* **Entries shown**:

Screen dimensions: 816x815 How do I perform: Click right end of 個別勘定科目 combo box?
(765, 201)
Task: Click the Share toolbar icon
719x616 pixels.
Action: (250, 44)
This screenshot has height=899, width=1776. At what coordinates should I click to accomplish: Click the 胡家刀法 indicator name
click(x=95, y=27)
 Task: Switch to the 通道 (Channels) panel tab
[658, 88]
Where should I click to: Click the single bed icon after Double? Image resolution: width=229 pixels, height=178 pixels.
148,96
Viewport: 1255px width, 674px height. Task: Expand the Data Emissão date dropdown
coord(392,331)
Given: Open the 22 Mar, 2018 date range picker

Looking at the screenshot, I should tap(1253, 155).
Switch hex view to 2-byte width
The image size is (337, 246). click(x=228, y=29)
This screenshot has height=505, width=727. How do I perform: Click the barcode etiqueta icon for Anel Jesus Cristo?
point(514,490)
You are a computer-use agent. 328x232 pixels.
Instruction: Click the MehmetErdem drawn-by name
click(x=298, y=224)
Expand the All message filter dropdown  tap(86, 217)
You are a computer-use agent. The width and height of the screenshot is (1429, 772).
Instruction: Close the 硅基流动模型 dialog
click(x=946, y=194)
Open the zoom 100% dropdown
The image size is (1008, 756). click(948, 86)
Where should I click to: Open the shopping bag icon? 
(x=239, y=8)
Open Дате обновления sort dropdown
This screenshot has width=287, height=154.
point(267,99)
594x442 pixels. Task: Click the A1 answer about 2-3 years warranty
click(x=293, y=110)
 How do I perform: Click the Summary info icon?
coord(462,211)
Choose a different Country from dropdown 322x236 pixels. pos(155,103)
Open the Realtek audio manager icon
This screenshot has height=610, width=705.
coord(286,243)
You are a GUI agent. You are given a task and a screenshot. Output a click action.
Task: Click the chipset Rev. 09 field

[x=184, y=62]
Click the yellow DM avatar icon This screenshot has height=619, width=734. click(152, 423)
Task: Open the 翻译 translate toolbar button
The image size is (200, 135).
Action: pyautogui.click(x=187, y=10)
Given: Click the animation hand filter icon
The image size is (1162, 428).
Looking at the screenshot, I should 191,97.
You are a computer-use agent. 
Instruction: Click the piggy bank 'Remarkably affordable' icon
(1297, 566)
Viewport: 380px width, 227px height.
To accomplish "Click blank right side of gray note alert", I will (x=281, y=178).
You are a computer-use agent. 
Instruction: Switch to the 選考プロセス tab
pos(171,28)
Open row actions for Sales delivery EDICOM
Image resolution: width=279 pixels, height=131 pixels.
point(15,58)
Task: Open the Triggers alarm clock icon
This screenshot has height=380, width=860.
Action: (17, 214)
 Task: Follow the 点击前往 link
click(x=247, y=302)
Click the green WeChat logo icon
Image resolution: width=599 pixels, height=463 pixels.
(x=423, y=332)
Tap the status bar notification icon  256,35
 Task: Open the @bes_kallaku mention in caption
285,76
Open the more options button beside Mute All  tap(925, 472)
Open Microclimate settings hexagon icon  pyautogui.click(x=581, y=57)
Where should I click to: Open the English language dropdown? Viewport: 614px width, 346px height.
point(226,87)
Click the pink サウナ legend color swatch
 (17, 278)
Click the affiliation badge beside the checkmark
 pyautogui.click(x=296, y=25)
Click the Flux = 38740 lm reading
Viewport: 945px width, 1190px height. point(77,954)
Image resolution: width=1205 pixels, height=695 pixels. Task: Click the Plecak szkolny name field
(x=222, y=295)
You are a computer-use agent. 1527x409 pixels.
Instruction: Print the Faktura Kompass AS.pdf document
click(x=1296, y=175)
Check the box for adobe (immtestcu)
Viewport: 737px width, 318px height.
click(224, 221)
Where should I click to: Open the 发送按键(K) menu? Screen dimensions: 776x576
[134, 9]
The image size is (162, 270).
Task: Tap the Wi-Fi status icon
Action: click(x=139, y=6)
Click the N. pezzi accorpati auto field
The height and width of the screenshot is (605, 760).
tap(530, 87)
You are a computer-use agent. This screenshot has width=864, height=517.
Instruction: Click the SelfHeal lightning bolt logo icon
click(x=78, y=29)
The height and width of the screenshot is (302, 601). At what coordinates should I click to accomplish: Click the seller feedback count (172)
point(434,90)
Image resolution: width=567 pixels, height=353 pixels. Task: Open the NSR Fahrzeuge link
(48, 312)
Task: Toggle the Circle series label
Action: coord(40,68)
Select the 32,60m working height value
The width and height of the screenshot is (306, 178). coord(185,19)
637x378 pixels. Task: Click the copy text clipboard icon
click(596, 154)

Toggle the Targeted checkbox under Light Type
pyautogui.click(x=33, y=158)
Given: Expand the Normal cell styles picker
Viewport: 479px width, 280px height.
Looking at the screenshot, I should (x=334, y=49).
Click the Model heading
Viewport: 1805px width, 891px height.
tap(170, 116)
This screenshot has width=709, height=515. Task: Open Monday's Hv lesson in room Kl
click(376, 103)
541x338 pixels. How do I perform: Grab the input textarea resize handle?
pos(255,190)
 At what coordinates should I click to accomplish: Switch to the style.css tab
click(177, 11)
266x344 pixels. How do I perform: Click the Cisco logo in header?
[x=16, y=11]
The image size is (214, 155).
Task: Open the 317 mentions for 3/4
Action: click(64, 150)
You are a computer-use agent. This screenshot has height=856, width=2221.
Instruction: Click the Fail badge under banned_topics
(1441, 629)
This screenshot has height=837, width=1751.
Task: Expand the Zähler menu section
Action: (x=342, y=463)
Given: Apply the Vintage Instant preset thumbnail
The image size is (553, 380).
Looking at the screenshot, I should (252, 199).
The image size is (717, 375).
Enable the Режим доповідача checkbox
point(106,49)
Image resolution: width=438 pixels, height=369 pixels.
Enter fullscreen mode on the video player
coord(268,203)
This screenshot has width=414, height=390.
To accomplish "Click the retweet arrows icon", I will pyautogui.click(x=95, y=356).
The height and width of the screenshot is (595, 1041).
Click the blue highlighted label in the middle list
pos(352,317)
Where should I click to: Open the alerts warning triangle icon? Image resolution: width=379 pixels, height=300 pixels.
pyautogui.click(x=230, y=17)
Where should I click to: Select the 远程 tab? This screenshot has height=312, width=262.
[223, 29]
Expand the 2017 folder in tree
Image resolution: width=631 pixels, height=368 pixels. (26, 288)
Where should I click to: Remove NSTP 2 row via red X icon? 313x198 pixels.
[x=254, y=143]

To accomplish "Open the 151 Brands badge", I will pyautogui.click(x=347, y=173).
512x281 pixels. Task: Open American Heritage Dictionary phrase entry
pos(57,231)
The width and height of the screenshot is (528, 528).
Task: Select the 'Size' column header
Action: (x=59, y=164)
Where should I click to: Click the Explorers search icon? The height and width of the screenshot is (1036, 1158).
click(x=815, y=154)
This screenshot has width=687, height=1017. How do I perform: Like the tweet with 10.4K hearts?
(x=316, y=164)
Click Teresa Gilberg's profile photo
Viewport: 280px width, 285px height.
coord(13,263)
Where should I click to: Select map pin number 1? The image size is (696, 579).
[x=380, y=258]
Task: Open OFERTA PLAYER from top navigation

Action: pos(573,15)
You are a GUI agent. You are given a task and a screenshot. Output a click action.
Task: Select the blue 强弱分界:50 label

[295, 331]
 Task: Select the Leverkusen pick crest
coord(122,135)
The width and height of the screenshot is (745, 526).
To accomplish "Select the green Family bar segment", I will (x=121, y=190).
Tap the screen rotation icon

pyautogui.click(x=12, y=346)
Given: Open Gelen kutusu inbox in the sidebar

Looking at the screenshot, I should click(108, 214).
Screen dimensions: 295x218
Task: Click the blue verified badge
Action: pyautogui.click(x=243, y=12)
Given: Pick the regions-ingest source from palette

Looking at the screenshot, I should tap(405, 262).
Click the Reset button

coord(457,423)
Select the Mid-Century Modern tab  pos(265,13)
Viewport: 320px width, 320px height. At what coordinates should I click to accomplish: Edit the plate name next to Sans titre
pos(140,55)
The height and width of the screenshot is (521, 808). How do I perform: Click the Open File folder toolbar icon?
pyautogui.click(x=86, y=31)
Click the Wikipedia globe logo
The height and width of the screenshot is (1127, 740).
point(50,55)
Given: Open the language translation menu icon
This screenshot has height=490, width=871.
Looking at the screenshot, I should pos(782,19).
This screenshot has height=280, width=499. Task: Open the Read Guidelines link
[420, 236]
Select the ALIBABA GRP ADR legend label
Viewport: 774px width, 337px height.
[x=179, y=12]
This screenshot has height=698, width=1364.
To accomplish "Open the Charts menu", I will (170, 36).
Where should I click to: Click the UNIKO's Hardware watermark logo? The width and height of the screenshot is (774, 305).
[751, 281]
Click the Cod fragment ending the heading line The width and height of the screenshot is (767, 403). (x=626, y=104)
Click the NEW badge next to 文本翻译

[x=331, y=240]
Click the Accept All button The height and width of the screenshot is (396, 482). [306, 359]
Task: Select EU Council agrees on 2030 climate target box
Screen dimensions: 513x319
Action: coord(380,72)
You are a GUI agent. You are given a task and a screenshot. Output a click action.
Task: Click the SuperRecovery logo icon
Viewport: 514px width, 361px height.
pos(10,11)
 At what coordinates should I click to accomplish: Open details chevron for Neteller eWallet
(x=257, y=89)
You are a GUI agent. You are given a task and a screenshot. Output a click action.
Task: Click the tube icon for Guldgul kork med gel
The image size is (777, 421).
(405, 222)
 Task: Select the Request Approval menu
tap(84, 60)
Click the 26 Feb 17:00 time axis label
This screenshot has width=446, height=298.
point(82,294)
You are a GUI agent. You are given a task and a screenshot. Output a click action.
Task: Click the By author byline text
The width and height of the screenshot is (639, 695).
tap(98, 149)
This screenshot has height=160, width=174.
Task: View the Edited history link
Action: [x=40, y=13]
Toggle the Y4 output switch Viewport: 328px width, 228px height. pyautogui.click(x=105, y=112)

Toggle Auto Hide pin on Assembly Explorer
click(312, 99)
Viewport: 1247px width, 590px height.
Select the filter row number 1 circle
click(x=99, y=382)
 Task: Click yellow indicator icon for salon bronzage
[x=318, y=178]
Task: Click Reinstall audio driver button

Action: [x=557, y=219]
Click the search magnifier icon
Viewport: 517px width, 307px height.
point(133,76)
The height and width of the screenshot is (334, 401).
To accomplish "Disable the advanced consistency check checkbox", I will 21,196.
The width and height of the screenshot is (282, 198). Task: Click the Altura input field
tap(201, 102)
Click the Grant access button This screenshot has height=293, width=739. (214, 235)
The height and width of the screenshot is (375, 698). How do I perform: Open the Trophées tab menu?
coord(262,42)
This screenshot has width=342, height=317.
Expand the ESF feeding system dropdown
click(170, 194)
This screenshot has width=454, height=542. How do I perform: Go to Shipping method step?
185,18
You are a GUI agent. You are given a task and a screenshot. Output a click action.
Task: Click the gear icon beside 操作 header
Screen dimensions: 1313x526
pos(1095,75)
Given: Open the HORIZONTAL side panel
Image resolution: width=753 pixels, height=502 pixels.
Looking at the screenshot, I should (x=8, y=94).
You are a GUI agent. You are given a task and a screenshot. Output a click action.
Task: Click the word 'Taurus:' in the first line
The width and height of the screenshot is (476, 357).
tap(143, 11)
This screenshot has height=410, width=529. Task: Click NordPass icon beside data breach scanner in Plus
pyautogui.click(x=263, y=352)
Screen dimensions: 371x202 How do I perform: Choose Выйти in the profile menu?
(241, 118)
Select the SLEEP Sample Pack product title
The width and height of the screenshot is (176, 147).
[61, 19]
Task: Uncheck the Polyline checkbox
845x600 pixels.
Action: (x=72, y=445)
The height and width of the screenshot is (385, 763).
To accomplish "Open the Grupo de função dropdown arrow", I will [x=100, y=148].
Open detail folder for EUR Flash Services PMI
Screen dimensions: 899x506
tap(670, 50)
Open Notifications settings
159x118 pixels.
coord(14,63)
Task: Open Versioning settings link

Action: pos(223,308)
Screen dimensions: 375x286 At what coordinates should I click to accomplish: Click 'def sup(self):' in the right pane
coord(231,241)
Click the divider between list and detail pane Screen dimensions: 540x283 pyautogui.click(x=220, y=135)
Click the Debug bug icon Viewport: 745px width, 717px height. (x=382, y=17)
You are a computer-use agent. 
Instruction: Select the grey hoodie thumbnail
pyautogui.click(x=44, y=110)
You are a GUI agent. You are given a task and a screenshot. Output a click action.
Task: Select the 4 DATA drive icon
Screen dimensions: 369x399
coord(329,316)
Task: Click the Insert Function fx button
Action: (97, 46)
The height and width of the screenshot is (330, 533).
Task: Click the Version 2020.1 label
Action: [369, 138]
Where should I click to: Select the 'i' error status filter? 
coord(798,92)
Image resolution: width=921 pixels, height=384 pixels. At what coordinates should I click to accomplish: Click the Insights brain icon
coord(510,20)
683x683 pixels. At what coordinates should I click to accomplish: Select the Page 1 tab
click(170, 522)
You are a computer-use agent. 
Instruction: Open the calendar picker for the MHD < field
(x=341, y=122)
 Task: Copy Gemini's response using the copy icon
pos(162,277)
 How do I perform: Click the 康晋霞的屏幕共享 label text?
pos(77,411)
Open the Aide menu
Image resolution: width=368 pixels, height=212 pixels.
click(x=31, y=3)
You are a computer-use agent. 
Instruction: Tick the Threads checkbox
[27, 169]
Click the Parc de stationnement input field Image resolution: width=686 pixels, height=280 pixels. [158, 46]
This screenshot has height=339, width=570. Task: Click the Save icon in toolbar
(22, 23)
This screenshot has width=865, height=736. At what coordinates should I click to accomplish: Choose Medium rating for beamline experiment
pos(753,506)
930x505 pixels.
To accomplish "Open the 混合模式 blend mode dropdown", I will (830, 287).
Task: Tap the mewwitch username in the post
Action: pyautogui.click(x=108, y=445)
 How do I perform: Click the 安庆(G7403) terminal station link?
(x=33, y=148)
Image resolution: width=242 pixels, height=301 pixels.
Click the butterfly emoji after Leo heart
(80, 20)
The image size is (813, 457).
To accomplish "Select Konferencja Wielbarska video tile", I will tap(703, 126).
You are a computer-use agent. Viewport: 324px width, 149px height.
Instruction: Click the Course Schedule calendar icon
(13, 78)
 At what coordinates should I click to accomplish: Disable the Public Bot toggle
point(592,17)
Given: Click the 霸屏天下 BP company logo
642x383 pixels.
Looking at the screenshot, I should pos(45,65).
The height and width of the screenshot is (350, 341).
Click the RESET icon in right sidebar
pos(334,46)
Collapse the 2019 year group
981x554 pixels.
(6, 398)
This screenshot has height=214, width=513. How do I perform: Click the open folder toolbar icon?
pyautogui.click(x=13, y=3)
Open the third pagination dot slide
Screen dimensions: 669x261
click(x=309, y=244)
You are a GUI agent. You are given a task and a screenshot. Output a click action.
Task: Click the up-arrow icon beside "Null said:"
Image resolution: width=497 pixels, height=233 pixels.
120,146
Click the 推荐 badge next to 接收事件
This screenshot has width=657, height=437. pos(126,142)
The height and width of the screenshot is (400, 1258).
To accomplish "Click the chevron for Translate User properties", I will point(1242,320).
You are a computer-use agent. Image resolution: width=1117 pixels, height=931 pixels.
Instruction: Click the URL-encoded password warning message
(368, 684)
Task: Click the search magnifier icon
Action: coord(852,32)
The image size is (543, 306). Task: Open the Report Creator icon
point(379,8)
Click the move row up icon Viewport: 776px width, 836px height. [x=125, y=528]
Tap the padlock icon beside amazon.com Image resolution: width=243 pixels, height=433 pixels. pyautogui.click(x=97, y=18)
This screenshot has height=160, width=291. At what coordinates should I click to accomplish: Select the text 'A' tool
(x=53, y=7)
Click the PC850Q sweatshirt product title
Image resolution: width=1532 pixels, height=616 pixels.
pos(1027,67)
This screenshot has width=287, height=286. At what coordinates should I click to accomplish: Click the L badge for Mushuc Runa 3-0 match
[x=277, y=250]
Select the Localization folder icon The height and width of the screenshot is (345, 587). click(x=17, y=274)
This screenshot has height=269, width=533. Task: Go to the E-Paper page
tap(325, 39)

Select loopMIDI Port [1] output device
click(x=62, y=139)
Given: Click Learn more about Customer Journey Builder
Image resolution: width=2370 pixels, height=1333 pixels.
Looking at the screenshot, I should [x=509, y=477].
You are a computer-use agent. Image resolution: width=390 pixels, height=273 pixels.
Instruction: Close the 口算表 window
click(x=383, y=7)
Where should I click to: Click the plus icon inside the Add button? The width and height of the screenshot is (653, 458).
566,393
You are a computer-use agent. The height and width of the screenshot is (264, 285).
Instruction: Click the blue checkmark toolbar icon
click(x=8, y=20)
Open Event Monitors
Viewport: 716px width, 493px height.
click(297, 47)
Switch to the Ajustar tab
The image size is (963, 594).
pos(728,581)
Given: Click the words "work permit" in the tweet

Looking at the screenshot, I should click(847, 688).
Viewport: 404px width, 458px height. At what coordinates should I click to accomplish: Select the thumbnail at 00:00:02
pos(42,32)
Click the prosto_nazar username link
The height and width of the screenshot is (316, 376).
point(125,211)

* **Work required**:
Pick out and copy the lines of the entries that hold the string "more".

* **Solution to the exercise**:
Open the more options button beside Mute All  tap(925, 472)
Given: Click Learn more about Customer Journey Builder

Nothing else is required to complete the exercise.